Commotion cérébrale : un traumatisme fréquent… trop souvent minimisé image
Santé

Commotion cérébrale : un traumatisme fréquent… trop souvent minimisé

Choc banal ou impact violent, la commotion cérébrale est une atteinte du cerveau qui exige une vigilance immédiate. Reconnaître les signes et adopter les bons réflexes permettent d’éviter des complications graves.

Une chute, un coup, une collision sportive, une accélération ou une décélération brutale suffisent à créer une onde qui secoue le cerveau dans la boîte crânienne, entraînant un dysfonctionnement neurologique avec ou sans perte de connaissance.

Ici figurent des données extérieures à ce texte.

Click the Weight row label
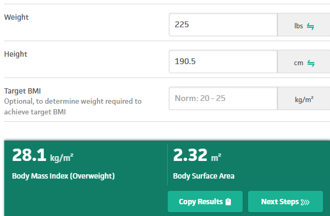The width and height of the screenshot is (330, 216). (17, 17)
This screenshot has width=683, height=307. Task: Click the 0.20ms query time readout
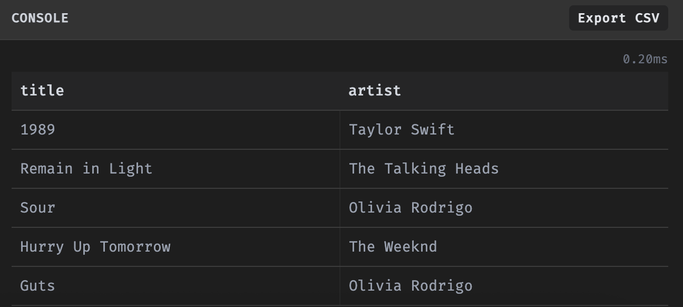click(645, 59)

Quels symptômes surveiller ?

Maux de tête, vertiges, troubles de l’équilibre, confusion, désorientation, perte de connaissance, nausées, vomissement … sont typiques. D’autres symptômes apparaissent parfois plus tard : hypersensibilité au bruit ou à la lumière, vision floue, fatigue inhabituelle, irritabilité, émotivité accrue, difficulté à se concentrer ou à mémoriser.

Les bons réflexes après un impact à la tête

  • Stopper toute activité, s’installer dans un lieu calme, évaluer les symptômes et surveiller l’évolution durant 24 à 48 heures.
  • Prendre du paracétamol si nécessaire. Pas d’aspirine ni d’autres médicaments anti-inflammatoires non stéroïdiens (AINS), susceptibles d’aggraver un saignement interne.
  • Éviter de rester seul les 12 à 24 heures après le choc, les manifestations peuvent apparaitre après coup.
  • Consulter un médecin pour écarter toute complication ou confirmer la conduite à tenir.
  • Se reposer. Aucun effort physique ou intellectuel, pas d’écran.
  • Ne pas consommer d’alcool, de somnifères ou de narcotiques.

En cas de doute : on s’arrête, on se repose, on consulte.